The deletion causes quite a controversy, with people justifiably citing censorship, invasion of privacy and even theft as causes for their outrage.  But another issue didn't come up at the time that definitely struck me as curious. It is one of the, perhaps few, redeeming qualities of the electron age that when I give you a copy of something I have on my computer, my copy doesn't go away.  Indeed, not only doesn't it go away, but the quality of your does not diminish.

Love at first sight.
Now, if we can sidestep the question of analog versus digital quality, not only isn't the grade of your copy reduced compared to mine, but when I share a copy with you, it costs me nearly nothing.  So close to nothing we would never think of keeping track between us.  And one thing I would never do would be to ask for it back from you.  I would never call you up and say, "Hey, man, are you done with those Propagandhi mp3's that I gave you?  I need 'em back."   When I give you a copy, thanks to the magic of electrons, we both have one now.  Perfect, right, because there are two of us?

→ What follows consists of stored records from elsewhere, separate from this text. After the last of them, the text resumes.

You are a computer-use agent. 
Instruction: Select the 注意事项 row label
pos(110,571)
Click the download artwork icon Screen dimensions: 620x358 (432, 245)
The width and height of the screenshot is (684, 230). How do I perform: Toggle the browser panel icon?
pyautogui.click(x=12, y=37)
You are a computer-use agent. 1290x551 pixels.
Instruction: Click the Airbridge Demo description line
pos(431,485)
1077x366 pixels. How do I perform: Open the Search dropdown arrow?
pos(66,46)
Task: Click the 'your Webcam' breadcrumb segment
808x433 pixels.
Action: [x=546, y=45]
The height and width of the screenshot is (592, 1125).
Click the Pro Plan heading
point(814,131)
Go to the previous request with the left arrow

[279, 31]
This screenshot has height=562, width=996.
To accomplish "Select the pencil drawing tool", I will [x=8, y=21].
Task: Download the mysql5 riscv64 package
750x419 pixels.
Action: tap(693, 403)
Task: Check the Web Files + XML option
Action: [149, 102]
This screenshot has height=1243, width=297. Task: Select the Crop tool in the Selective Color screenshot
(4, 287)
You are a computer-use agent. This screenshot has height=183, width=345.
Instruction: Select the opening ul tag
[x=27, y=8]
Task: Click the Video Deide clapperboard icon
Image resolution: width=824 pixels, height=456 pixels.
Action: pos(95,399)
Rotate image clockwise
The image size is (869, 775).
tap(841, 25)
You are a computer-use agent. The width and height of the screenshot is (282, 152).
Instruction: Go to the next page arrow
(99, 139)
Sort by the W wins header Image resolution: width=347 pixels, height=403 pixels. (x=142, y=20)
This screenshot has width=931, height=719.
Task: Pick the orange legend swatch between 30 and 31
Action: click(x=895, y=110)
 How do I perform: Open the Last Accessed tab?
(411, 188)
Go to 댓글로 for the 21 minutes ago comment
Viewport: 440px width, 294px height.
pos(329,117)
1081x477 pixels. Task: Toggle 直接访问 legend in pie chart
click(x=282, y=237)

And so this brings me to the just announced deal that Tempe, Mesa, Gilbert, Chandler and Queen Creek libraries, through the Greater Phoenix Digital Library, a consortium of Valley libraries, have struck a deal with to allow for digital downloads to Kindle devices through the library system.  Even though books, music and other files have been available for other digital devices, Kindle users have had to pay for access.  This in itself is funny, because if I loan you a book from my library, the book works just fine whether you are reading it on the couch or on the toilet.  And, to keep with our digital theme, the music I gave you earlier works just fine on your computer, whatever kind you have.

Now, this deserves a little commentary before I move on to the final point.  Pretty much anyone who uses devices but does not represent a manufacturer of devices would notice that what is happening here (aside from a direct attack on the library as a public, physical institution, since library patrons can now download the files 24/7 from home with their library cards) is that form is dictating access to content.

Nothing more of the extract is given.